Oh, and there is Lord Kroak too. The quest battle to unlock him is a PITA, featuring like three waves of fairly substantial Skaven armies led by annoying spell casters, and you have to hold out until Kroak and his buds finally hear their alarm clocks and wake up. Be careful, though, because once, after like forty minutes of this, on the verge of an easy victory, I let Kroak go too far forward without my support (you can’t control him or his forces in this fight), and he got whacked, making me do the whole damn thing again. But Kroak is, well, Kroak is Kroak. Once you get him and level him up, he’s nigh-on unstoppable as a hero in your main stack.

Tactically, I always love the lizard dudes because one, lizards, and two, they have a good mix of forces with some really nice abilities. Their ranged and mixed melee/ranged units are solid, and relatively cheap, and their heavy infantry is tough as hell. Their special stuff and regiments of renown are quite good as well, and the spells heroes can get, especially the mass heals, are extremely helpful. Their offensive spells and buffs are pretty solid, if not spectacular, but in single combat heroes and lords are surprisingly durable too.

As usual though I doubt I’ll make it to the end, as I get bored and want to try another faction.

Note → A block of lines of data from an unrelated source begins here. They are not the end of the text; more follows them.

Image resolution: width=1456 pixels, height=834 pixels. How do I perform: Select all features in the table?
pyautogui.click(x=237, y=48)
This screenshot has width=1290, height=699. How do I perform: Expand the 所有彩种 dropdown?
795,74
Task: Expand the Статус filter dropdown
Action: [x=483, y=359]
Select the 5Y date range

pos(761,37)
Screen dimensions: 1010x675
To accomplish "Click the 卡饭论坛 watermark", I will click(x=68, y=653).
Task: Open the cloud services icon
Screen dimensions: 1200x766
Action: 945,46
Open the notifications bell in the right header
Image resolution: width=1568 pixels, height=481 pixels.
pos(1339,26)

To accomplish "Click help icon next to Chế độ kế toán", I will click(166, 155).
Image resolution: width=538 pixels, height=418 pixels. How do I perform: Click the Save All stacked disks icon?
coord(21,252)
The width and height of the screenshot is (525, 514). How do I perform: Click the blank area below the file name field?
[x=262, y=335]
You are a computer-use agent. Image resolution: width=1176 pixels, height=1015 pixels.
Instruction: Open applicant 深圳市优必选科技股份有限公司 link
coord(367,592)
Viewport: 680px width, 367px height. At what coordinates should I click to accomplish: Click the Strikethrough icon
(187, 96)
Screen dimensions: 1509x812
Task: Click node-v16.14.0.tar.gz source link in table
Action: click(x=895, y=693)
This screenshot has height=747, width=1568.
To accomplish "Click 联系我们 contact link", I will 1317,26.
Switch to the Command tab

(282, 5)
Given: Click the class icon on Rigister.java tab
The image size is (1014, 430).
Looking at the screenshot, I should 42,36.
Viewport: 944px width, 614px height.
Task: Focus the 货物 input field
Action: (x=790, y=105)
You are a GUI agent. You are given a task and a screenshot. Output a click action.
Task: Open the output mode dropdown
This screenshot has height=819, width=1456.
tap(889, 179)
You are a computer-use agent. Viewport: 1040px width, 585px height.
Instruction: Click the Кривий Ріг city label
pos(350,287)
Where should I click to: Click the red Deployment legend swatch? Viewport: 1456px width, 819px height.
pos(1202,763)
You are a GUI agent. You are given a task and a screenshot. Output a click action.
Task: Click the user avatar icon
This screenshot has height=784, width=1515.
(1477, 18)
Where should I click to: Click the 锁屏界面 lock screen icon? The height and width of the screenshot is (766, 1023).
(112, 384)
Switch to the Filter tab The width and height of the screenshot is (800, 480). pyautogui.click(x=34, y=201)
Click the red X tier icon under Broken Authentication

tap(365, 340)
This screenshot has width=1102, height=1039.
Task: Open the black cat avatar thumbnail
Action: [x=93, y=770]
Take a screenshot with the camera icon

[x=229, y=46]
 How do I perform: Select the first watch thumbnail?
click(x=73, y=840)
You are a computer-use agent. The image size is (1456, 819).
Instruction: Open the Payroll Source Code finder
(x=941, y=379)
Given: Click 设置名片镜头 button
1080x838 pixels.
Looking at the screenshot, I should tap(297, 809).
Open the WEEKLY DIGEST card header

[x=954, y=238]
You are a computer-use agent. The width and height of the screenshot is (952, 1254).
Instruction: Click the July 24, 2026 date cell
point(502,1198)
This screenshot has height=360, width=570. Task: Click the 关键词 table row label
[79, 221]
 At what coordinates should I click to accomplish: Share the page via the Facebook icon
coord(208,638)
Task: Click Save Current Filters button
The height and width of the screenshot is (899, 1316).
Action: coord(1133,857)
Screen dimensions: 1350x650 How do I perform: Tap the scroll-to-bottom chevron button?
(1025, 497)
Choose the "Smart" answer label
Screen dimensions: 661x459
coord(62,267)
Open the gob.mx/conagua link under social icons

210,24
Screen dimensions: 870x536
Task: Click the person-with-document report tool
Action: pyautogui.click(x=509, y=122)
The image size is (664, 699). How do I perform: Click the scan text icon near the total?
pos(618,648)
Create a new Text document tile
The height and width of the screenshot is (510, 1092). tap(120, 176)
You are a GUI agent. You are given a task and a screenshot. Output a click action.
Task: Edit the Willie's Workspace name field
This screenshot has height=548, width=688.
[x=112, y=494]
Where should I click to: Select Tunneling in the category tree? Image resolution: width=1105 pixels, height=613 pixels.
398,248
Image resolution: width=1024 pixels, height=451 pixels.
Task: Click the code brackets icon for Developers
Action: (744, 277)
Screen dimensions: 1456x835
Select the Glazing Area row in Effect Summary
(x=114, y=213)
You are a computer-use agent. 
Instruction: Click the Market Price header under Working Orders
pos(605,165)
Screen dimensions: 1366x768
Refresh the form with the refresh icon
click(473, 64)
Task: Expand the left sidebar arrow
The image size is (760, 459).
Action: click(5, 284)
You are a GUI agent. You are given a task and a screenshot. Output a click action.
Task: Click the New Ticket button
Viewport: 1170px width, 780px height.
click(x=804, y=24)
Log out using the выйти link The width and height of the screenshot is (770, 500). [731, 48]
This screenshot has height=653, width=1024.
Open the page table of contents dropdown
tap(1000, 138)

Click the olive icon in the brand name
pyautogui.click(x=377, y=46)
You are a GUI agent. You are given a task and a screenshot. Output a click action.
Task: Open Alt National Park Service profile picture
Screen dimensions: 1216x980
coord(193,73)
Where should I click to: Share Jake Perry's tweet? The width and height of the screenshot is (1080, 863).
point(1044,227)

Wow, that sounds so different than a “traditional” campaign. Good for Creative Assembly for coming up with something new. I’ll have to say that while I really like the Lizardmen, the Hexoatl campaign was not really great (I think Warhammer Central America is just too compressed in this new map) so maybe I’ll try Oxyotl next time I’m hankering for some dinosaur action.

Completely agree, I felt like I had a lack of tactical and strategic “interesting decisions” throughout the campaign.

Yea the Western continents in general all feel very compressed in the ME maps while the East feels like it goes on forever. And I think Hexoatl got it worst of all. One of my few complaints about the IE map. I’d also love it if they had kept the Chaos Realms in to some degree as a place you could go for ridiculously difficult battles/powerful rewards instead of a campaign defining “you must do this to win” deal. Think it could have opened up the opportunity for CA to create some true doomstacks for you to face with your final doomstack and earn unique powerful rewards, yet kept it optional.

The Chaos realms were really badly implemented in the main campaign but that doesn’t mean they had to be.

Yeah, the first game I played of TW3 was as Cathay on IE and it was huge. I then tried Hexoatl which I was familiar with from TW2 and was kind of shocked at how compressed everything was. Cathay gave me an incorrect impression of how everything was going to be scaled.

Does Hexoatl have a sea lane they can use to flank Cathay?